Убивал ли опа? Делал ли он это из убеждений? Либо просто потому, что было дозволено? Было ли ему плохо или стыдно? Испытывал ли он ненависть? Плакал ли? Или верил в свою правоту?
* * *
– Они когда-нибудь это обсуждали? Что было потом? Вы слышали, что именно они говорили?
– Я им был не ровня. Я ведь белорус.
– Вам запрещалось с ними разговаривать?
– Меня звали, только когда нужно было переводить.
– Значит, их разговоров вы не слышали?
– Нет. Да я и сомневаюсь, чтобы они об этом беседовали.
– Почему вы так считаете?
– Что было потом… На обратном пути всегда было тихо. Они здорово надирались в грузовиках, и все старались помалкивать. Думаю, тем, кто оставался в деревнях, не больно-то хотелось об этом слушать, а тем, кто ездил в лес на расстрелы, наверное, не больно хотелось говорить.
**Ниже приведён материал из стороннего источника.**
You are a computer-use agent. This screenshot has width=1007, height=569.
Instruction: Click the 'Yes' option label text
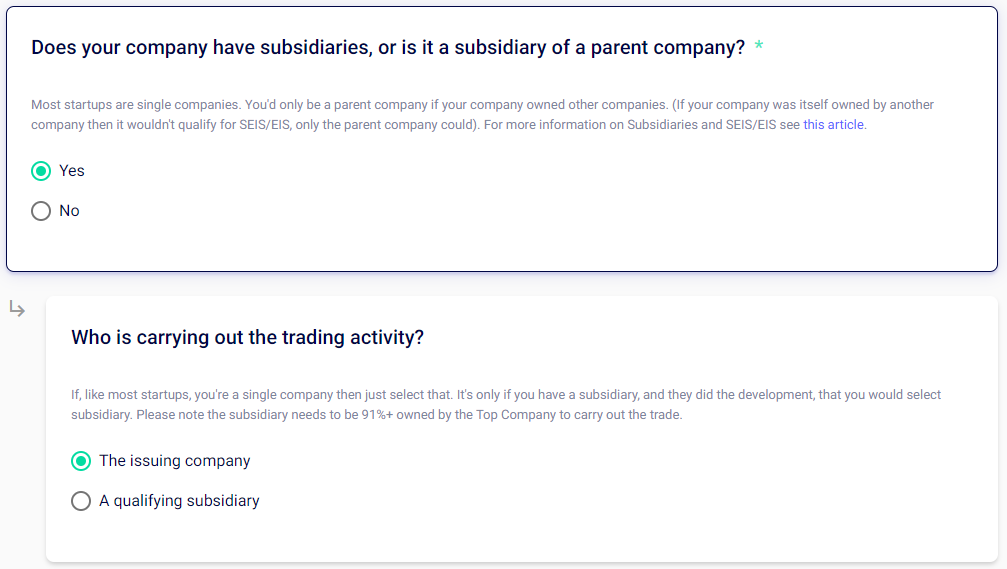(72, 171)
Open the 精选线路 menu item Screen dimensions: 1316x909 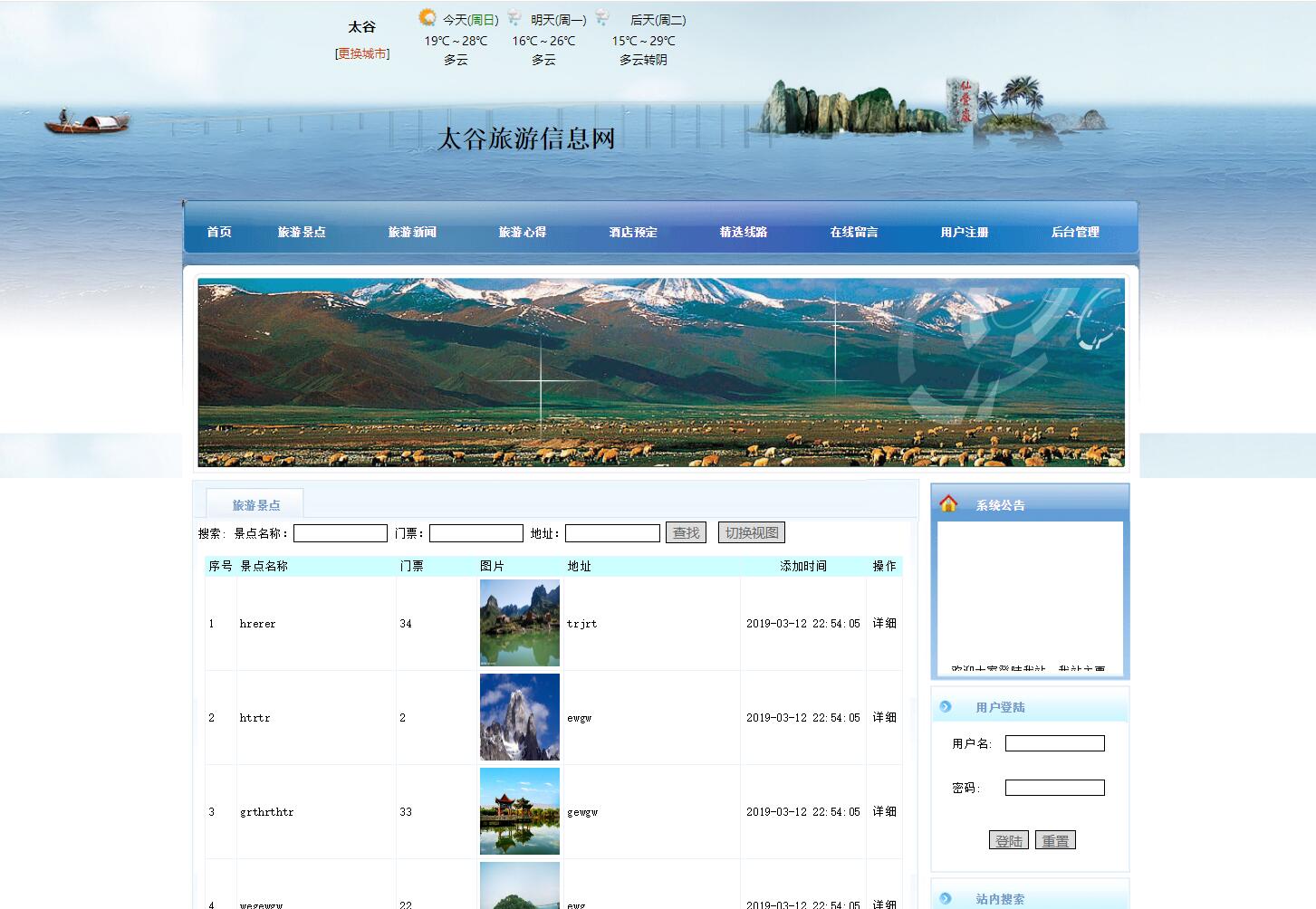coord(744,232)
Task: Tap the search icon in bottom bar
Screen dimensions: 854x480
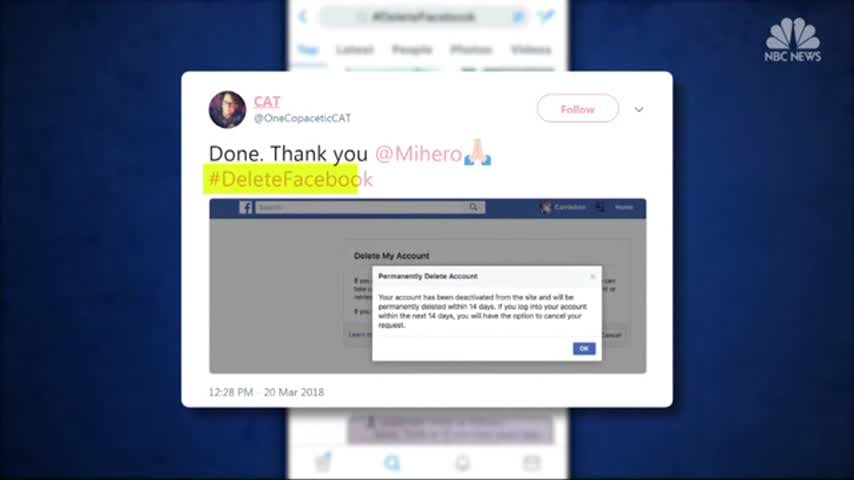Action: pos(392,463)
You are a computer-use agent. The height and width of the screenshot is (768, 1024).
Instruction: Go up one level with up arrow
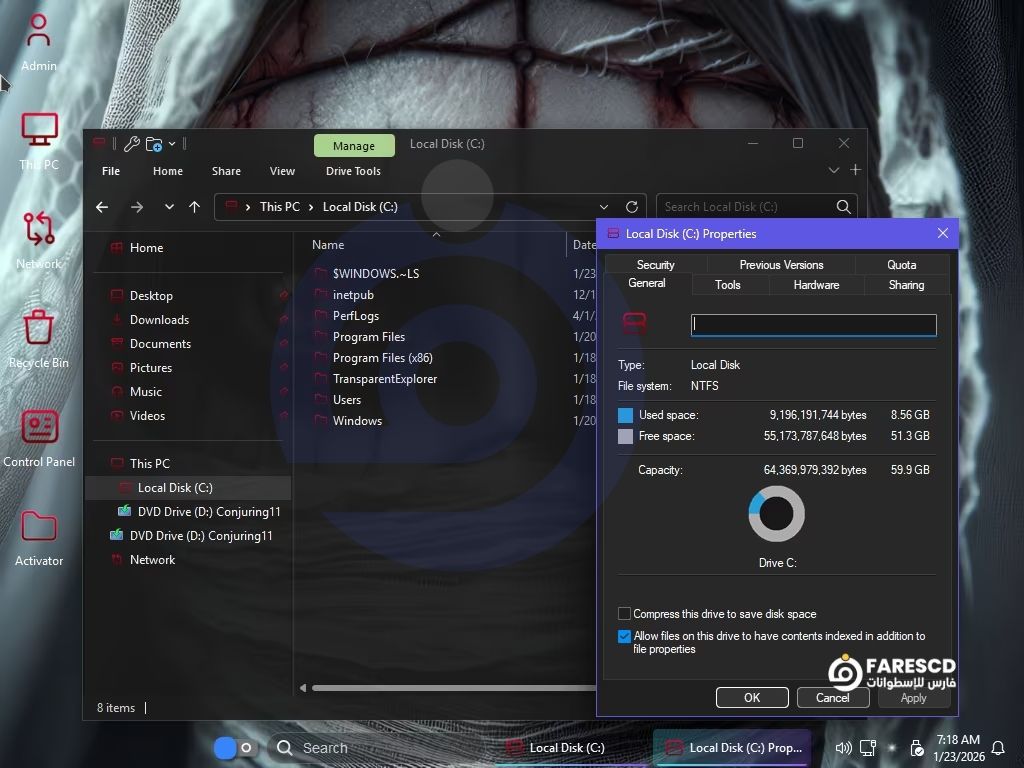[x=194, y=207]
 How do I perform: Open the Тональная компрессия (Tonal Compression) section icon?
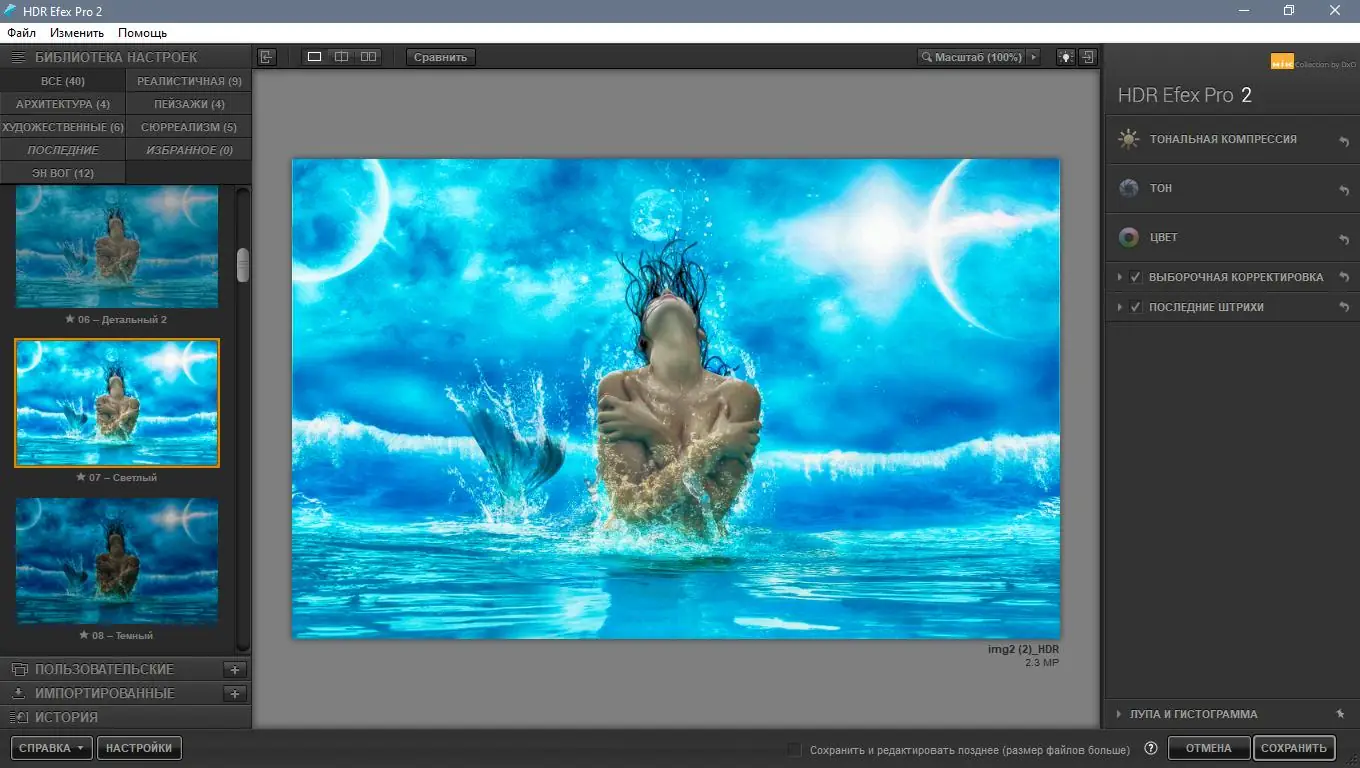click(x=1129, y=139)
Мне говорить никогда не хотелось.
Сигарета у Колесника догорела. Он стряхивает длинный столбик пепла в пепельницу и закуривает по новой.
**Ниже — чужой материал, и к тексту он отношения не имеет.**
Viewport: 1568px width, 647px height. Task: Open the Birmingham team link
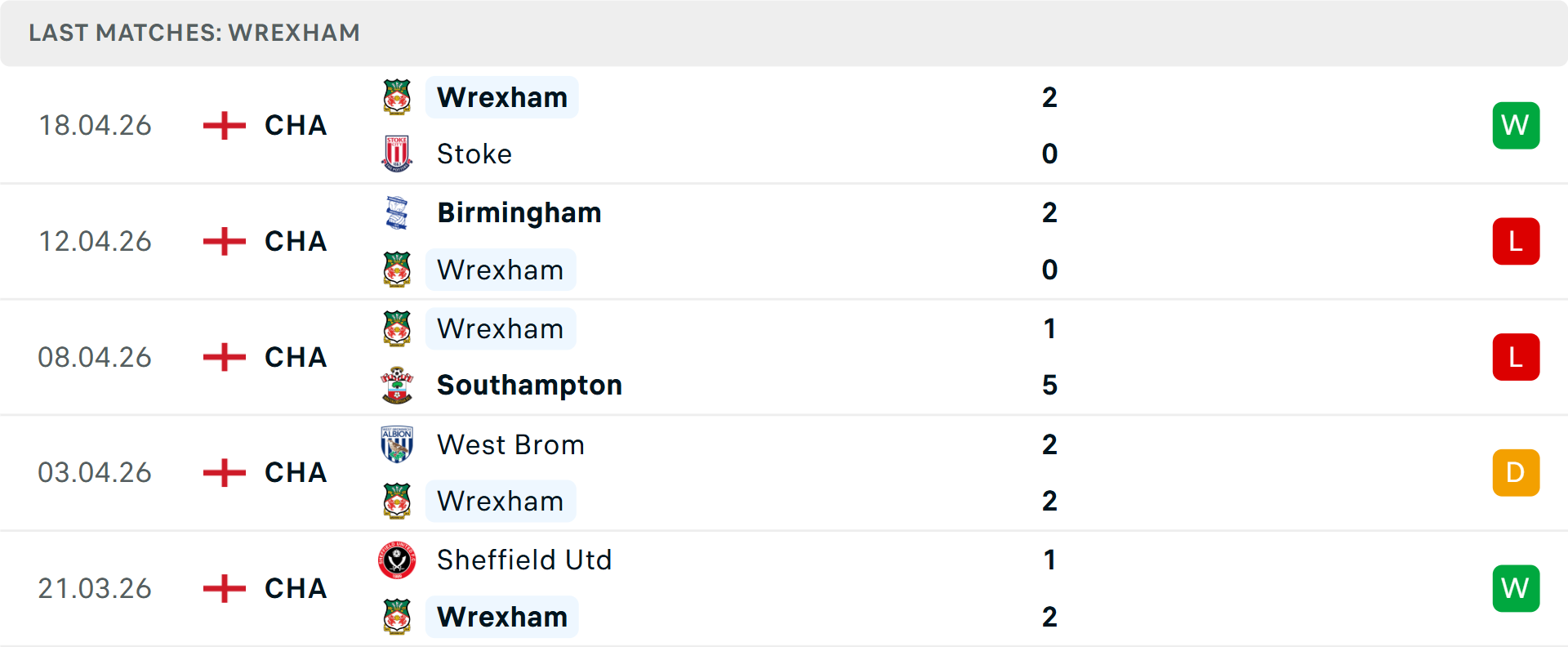pyautogui.click(x=519, y=212)
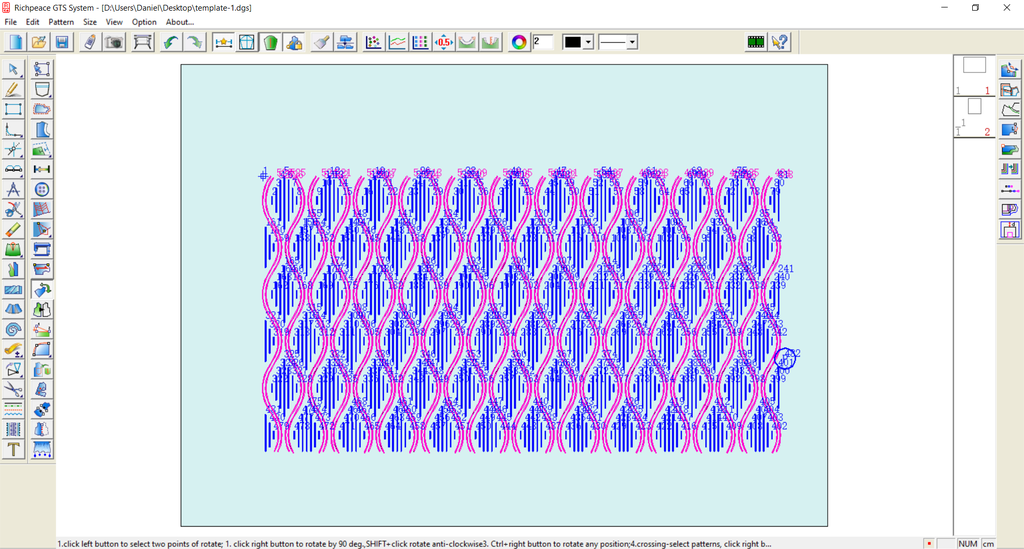Open the Pattern menu

click(61, 21)
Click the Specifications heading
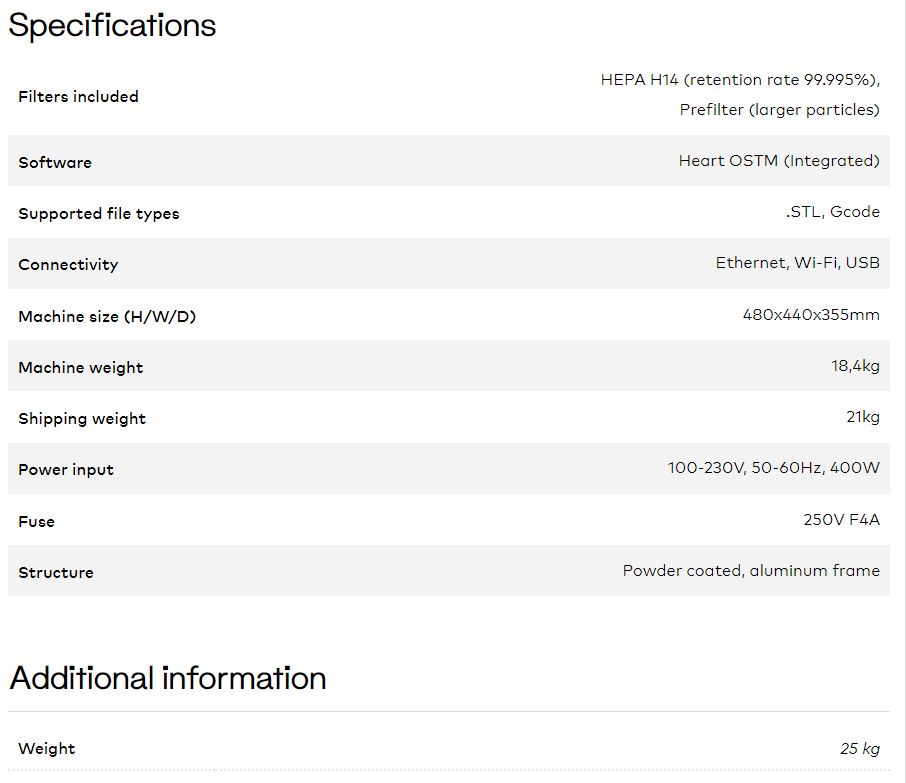 coord(112,26)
– Когда пошли первые расстрелы, люди, белорусы, заговорили об этом повсюду, но скоро перестали. Всем было известно, что расстрелы продолжаются, и люди замолчали. Я тоже знал и тоже молчал.
– А после того?
– Напивался. После, вечером, всегда было много еды и выпивки. Музыка до упаду. Не возникало желания поговорить. Просто мы пили, ели, включали музыку на полную катушку.
* * *
Сегодня, Мина, мы просто сидели. И вчера было то же самое.
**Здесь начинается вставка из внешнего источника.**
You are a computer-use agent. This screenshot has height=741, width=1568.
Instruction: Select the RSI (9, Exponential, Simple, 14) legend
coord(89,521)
Миха не отваживается задать свой вопрос; Колесник сидит с ним вместе на кухне целый день. Молча подливает водки, нарезает хлеб. Подает носовые платки. Сидят час за часом, магнитофон крутится и крутится, а потом останавливается, Миха переворачивает кассету и снова включает запись.
* * *
Миха подъезжает к деревне, где живет Колесник, но, миновав ее, направляется в город. Магнитофон при нем, но день наверняка опять пройдет в молчании, лучше уж съездить в музей.
Девушка на входе сначала не узнает его, но потом, улыбаясь, здоровается и кивком указывает на книгу для посетителей.
– Верно. Весной.
На этот раз Миха не подходит к манекенам в военной форме и фотографиям с мест расстрелов. Он ходит в другой части зала. Целое утро рассматривает семейные снимки, дома, предметы быта. Перчатки, рулон ткани, серебряная чашечка. Записи в гроссбухе, карандашные каракули, пометки на полях книги.
Мужская кожаная туфля, добротная и тяжелая. Задник изнутри стоптан. Когда-то он ходил по деревне, из города в город. А потом кружил только по дому или, в лучшем случае, заходил к соседу, мерял шагами убогое пространство гетто.
На ту сторону зала Миха не заходит, не отваживается снова заглянуть в те лица.
* * *
По возращении Миха обнаруживает Колесника, сидящего на лавке возле Андреева дома. Тот поднимается навстречу подъезжающему по дорожке Михе.
– Я заволновался. Вы не приехали.
Миха не знает, что ответить.
– Ваш друг сказал, что вы пока не уехали. Я решил подождать.
– Все нормально. Только мне сегодня не хотелось разговаривать.
– Ясно.
Миха останавливается, не заходя в дом; старик, похоже, и не думает уходить.
– Послушайте. Я не могу вас пригласить зайти. Вы знаете, это не мой дом.
– Да. Знаю. Я просто подумал… Вы завтра приедете?
– А вы не против?
– Нет, конечно.
– Просто мне нужен был перерыв.
– Ага. Моя жена, Елена, я попросил ее побеседовать с вами. Она не сотрудничала с немцами. Я подумал, что вам будет интересно и ее послушать.